The man responsible for 80 to 90 percent of the heroin traffic in Brown County is behind bars.
That’s according to Brown County Drug and Major Crimes Task Force Commander John Burke.
Gary Schmid is charged with Engaging in a Pattern of Corrupt Activity and Trafficking in Heroin, both first degree felonies.
He is also charged with second degree felony Possession of Heroin and third degree felony Tampering With Evidence.
He pleaded not guilty to the charges on Feb. 15 and remains in custody on a $250,000 bond.
“There were at least 40 other dealers being supplied by Mr. Schmid.  It probably boils down to hundreds of people in Brown County who were getting their heroin through this source,” Burke said.
Burke said that the street value of the drugs in Brown County supplied by Schmid amounted to millions of dollars of drugs sold every year.
“These people were doing this on a weekly basis.  Over the course of a year, I can tell you that the street value is in the millions.  When you start to add that up, it’s also hundreds of overdoses and deaths associated with this,” Burke said.
Schmid was tracked by local investigators to Warren County, where the SWAT team there executed a bust.
“One of the SWAT members was overcome by heroin because he was trying to dump heroin in the toilet.  We still seized three ounces of heroin and quite a bit of money,” Burke said.
He added that Schmid told police that he dumped about 18 ounces of heroin down the toilet.
That amount would have a street value exceeding $50,000.
“Nearly all his heroin trafficking impacted Brown County and that’s why he’s being prosecuted here,” Burke said.

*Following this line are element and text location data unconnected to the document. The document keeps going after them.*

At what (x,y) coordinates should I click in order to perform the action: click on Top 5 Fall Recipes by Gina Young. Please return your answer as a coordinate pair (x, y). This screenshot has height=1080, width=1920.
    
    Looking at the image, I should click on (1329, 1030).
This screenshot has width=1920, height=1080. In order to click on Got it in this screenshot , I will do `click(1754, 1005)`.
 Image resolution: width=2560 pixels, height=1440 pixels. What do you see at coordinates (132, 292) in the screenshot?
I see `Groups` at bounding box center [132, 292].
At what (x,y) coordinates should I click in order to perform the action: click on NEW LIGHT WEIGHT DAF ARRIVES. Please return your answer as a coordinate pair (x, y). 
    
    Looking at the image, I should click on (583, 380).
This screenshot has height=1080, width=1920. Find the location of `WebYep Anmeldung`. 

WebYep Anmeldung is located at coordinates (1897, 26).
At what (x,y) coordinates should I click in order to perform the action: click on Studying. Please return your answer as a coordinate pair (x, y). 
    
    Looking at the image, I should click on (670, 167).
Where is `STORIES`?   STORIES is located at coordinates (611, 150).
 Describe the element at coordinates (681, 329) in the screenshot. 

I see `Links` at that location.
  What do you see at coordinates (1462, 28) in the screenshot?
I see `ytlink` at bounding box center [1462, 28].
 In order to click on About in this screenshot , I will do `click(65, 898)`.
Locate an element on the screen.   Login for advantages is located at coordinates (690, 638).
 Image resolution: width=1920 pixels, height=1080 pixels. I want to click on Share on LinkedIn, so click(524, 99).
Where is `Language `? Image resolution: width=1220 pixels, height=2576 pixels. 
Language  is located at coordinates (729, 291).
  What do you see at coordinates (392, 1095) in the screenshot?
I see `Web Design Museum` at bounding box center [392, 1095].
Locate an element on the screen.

“He has a lot of ties to local heroin dealing and has been one of our bigger targets here.  Getting him charged is huge. He was the supplier to Joe Stein.  Mr. Stein just got ten years in the penitentiary for heroin trafficking.  (Schmid) was the source for Mr Stein and many others.”
Burke said that the next step in the investigation is to pursue the individual or group that supplied heroin, cocaine and other drugs to Schmid.
Brown County Prosecuting Attorney Zac Corbin is also pleased with the arrest.
“This is exactly why we created the drug task force. When you are able to put together a concentrated, coordinated effort toward these drug traffickers, you are able to identify who the drug traffickers are in Brown County,” Corbin said.
“When we take one of this magnitude off the streets, it is a step in the right direction.  But we know there are others who will be eager to take his place.”
Burke said that while arrests like Schmid are definitely reason to celebrate, it’s not time to relax.
“It’s never over.  We now have a lot of intelligence that we didn’t have before,” Burke said.
“Drug trafficking  never totally dries it up.  There is always somebody else who will see an opportunity and try to move in.”
Corbin said that he and local law enforcement will keep working as well.
“We have to make it as hard as possible for these folks to come into Brown County to come in and traffic their drugs.  We want people to know that if they do that, we will track them down and prosecute them.  The more successful we are, the more of a deterrent that will become.”
Burke said that he was grateful for all the help he received from local and state law enforcement agencies in the Schmid case.